True to the name of his academy, Jones’s mission is to improve pace. Sprint faster, bowl faster. In this quest to develop complete athletes who can challenge opposing batsman with velocity, Jones has formulated a process he terms the Skill Stability Paradigm. Within this overarching framework, he first identifies three key nodes of the bowling action:
1. Back foot contact
2. Front foot contact
In order to train the three crucial components of the motion, Jones adopts a philosophy based on traditional notions of progressive overload, targeting those elements to provoke a corresponding physical adaptation.
“It’s six levels,” Steffan Jones says of his programming directed toward these goals. “There’s an isometric hold, there’s an iso-push, iso-switch, iso-catch, iso-dynamic, and iso-react. Those are the six tiers, and then we perform exercise, so it’s like holding a position, pushing, overcoming isometric, pushing against pins, it’s about allowing the drill to be your coach, to be your subconscious coach. So the bowler is fixed in key positions, and is overloaded in one of those six ways. And this allows the bowler to go through the four stages of motor learning and they don’t have to think. The drill itself takes away from their conscious mind, the drill does the coaching for them, and that’s why it works.”
“1080 obviously provides the most specific, transferrable training method there is.
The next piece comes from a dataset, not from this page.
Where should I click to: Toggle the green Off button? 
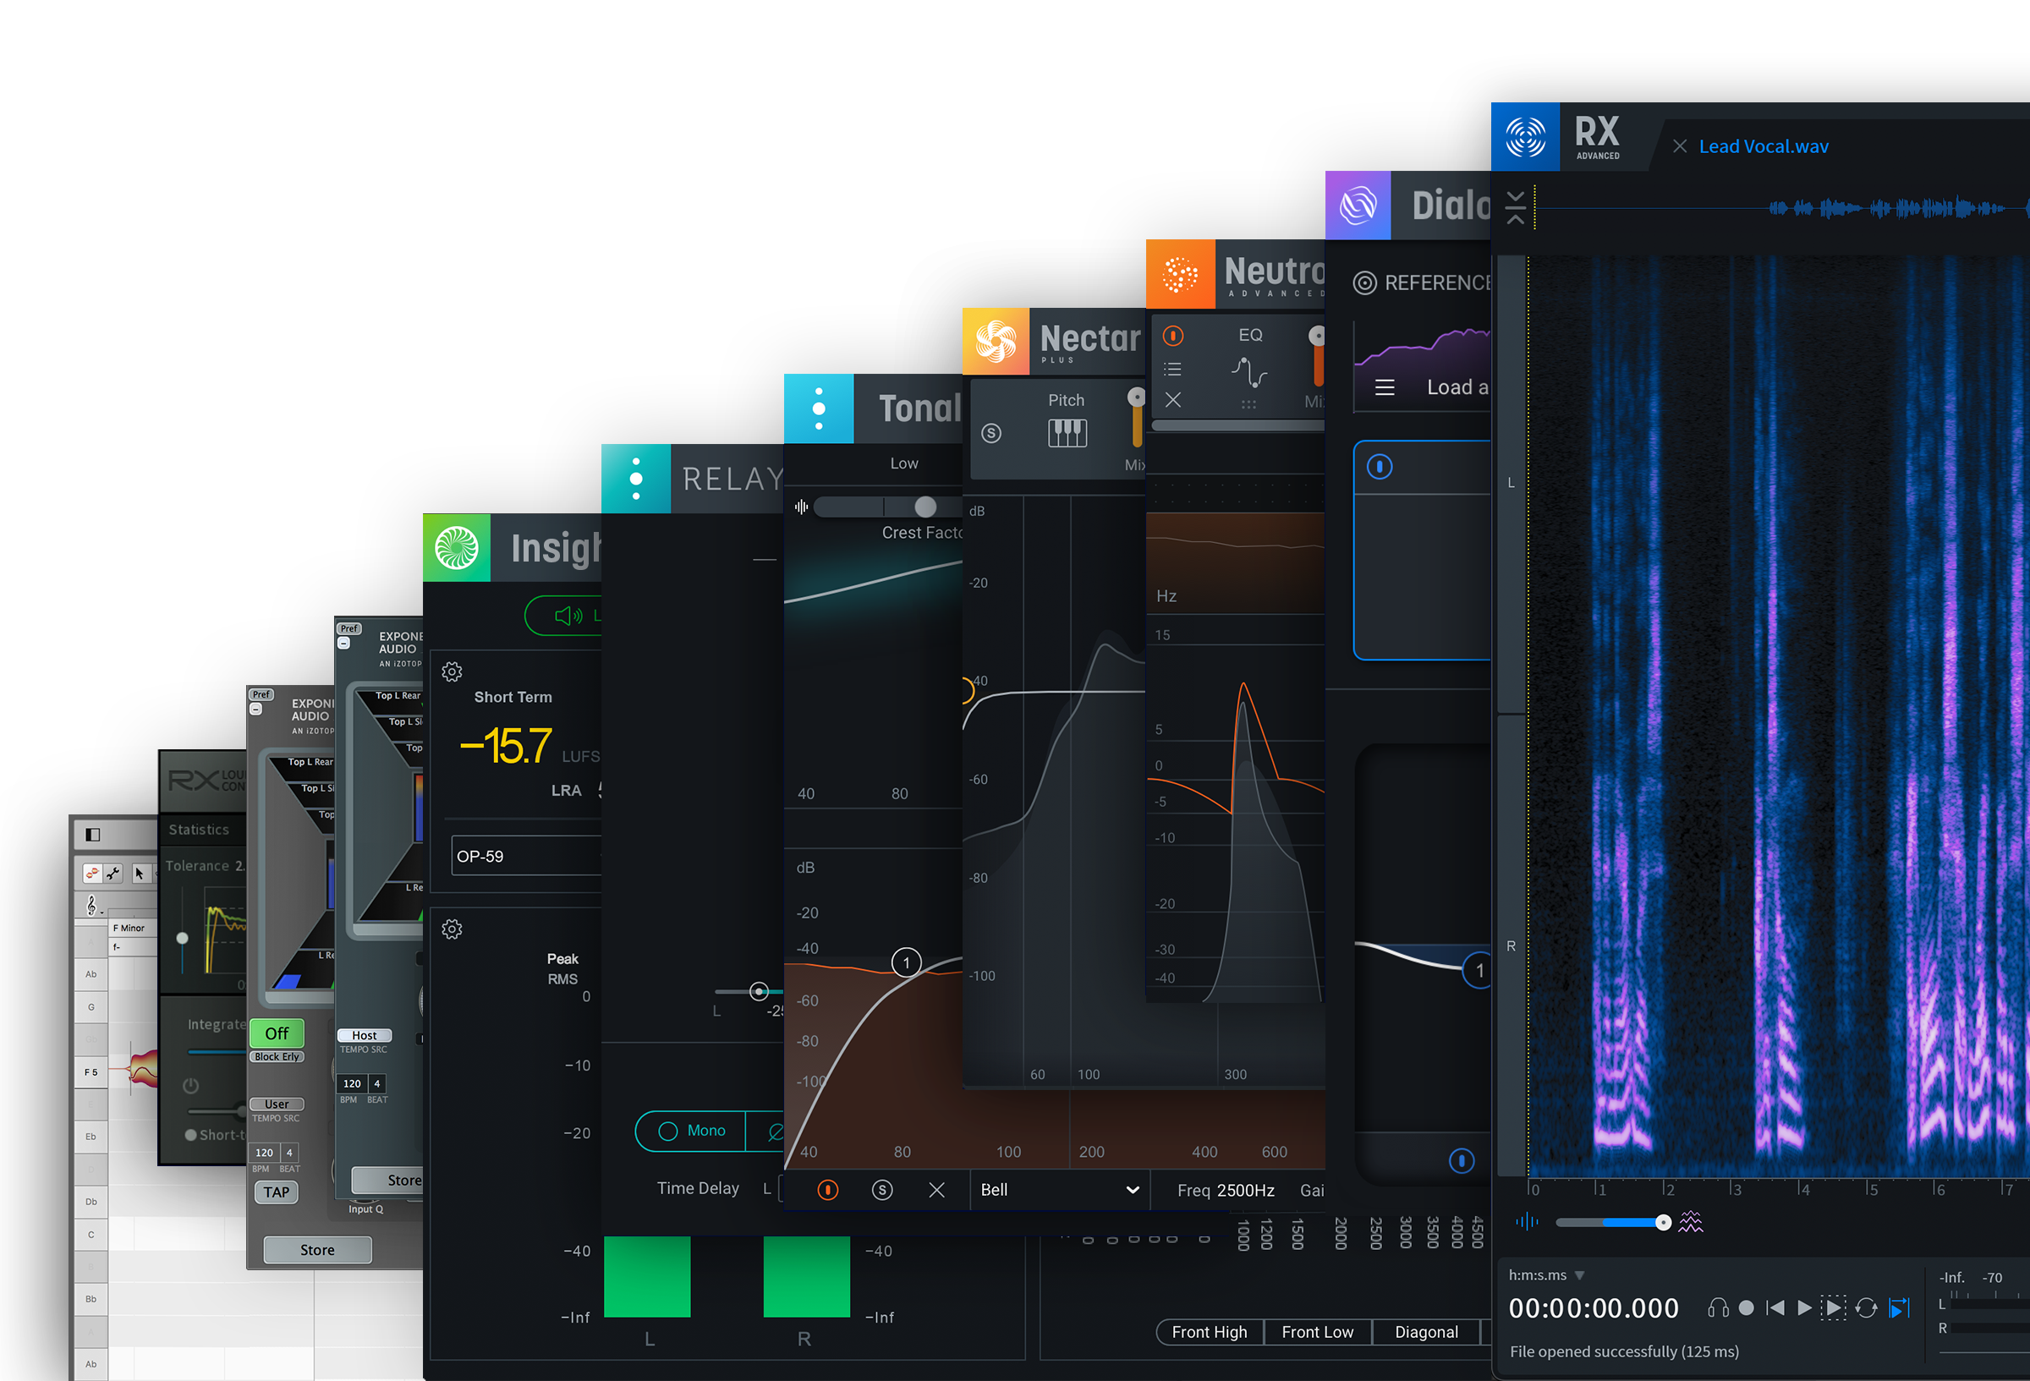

I can overload or I can underload, so I can assist or resist,” Jones says. “Fast bowling is all about the CNS. It’s all about desensitizing the golgi tendon organ, it’s about tolerating lots of forces—lots of eccentric work is essential. It’s about coordination, it’s about efficiency. Intra-and inter-muscular coordination is essential. That’s why a lot of my training involves bowling itself.”